Another breakthrough in the HB scene! RAM expansion!

**Video_freak** · August 23rd, 2006, 18:06

Thanks for the confirmation Sonny_Jim.

**Sonny_Jim** · August 23rd, 2006, 18:57

Copied from a post by Amadeus on the DSLinux forums:
See here for original post: http://www.dslinux.org/index.php?showtopic=1748&st=0

FAQ
===

What is the 8bit-write-problem, and why do I care?
--
The GBA ROM space is the only big (32 MBytes) addressable extension for the DS. If you want more memory, you need to use the GBA ROM space. Unfortunately, the GBA ROM access is 16bit only. For 8bit read access, the unused byte is sorted out by the CPU. But for 8bit write access, you end up with the unused byte beeing garbage, and destroy your memory layout. This is the reason why the GBA ROM space is only used for read-only memory.

What about Opera for the DS lite?
--
Opera is sold with a RAM extension in the GBA slot. Nobody knows how they did it. As there is only one program using this extension, I think they have recoded the program to avoid 8bit writes.

What possibilities exists to overcome this problem?
--
First of all, you can recode your programs to don't use 16bit writes. Regarding the endless amount of available linux software, this will be an endless task, and nobody has tried to do this.

Second, you can modify the compiler (gcc) to do a 16bit read-modify-write instead of a 8bit write. This will lead to slow programs, because the compiler has to check for even or odd addresses before doing the read-modify-write. Nobody has made an attempt to do this.

Third, you can disallow all(!) write accesses to the GBA ROM space, and let the data abort handler in the kernel do the read-modify-write. This has been done (outside DSLinux), but the resulting programs are suffering a massive slowdown (100 times).

And then, there is the cache+swp solution...

How does the solution work?
--
Pepsiman an me have discussed the 8bit problem over IRC and email, and have discovered that a data cache writeback will write back 16 bytes at once. So if you enable the data cache in writeback mode for the GBA ROM space, each 8bit write which hits data in the data cache is no problem any more, because the 8bit write is transformed into a 16byte write (when the cacheline is written back).

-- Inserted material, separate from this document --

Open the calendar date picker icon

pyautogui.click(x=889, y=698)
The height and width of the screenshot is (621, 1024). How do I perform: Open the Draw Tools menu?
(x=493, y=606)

But what about data cache misses? They don't go into the data cache and are written back 8bit wise!

Working with the ARM assembler manual, I discovered the SWP instruction. This instruction is doing a read and a write from/to the same address in a single, uninterruptable instruction! The read will load the data cache, and the write will produce a data cache hit. And no interrupt can go between the read and the write and invalidate the cache!

I wrote some assembler code in head.S and studied the behaviour of swp, and proved that it works.

What are the drawbacks of this solution?
--
If the compiler is modified, ALL 8bit writes are turned into swps. So there is a slight drawback in speed in the main memory, and you can not access 8bit hardware registers with GCC any more. For hardware access, you must use the writeb() macro instead.

swp is doing a data cache load first. So the first access to a sequence of bytes is slow, but the subsequent accesses are fast. If your program has many accesses to 8bit data scattered all over the memory map, execution speed will suffer. But for most programs, this is not the expected behaviour. Most times, there is no visible slowdown.

swp uses a third CPU register and is limited in the addressing modes. So the code generated by GCC is larger and slower. How much larger and slower depends on the usage pattern. Again, most times slowdown is not visible.

Modify the compiler? Are you crazy?
--
Puhhh.. this is a huge task, anyway. But there is the GCC devel mailing list, and there are some friendly people with deep knowledge in the GCC community. So I decided to give it a try. After all, if you don't try it, failure is guarantied...

It turned out that making this modification is a _very_ huge task because the semantics of strb and swpb are different, and that we are needing a 3rd register. There were months of trying, tests, and emails. Finally, we have a GCC which is able to compile whole DSLinux (kernel and userland) without "internal compiler error".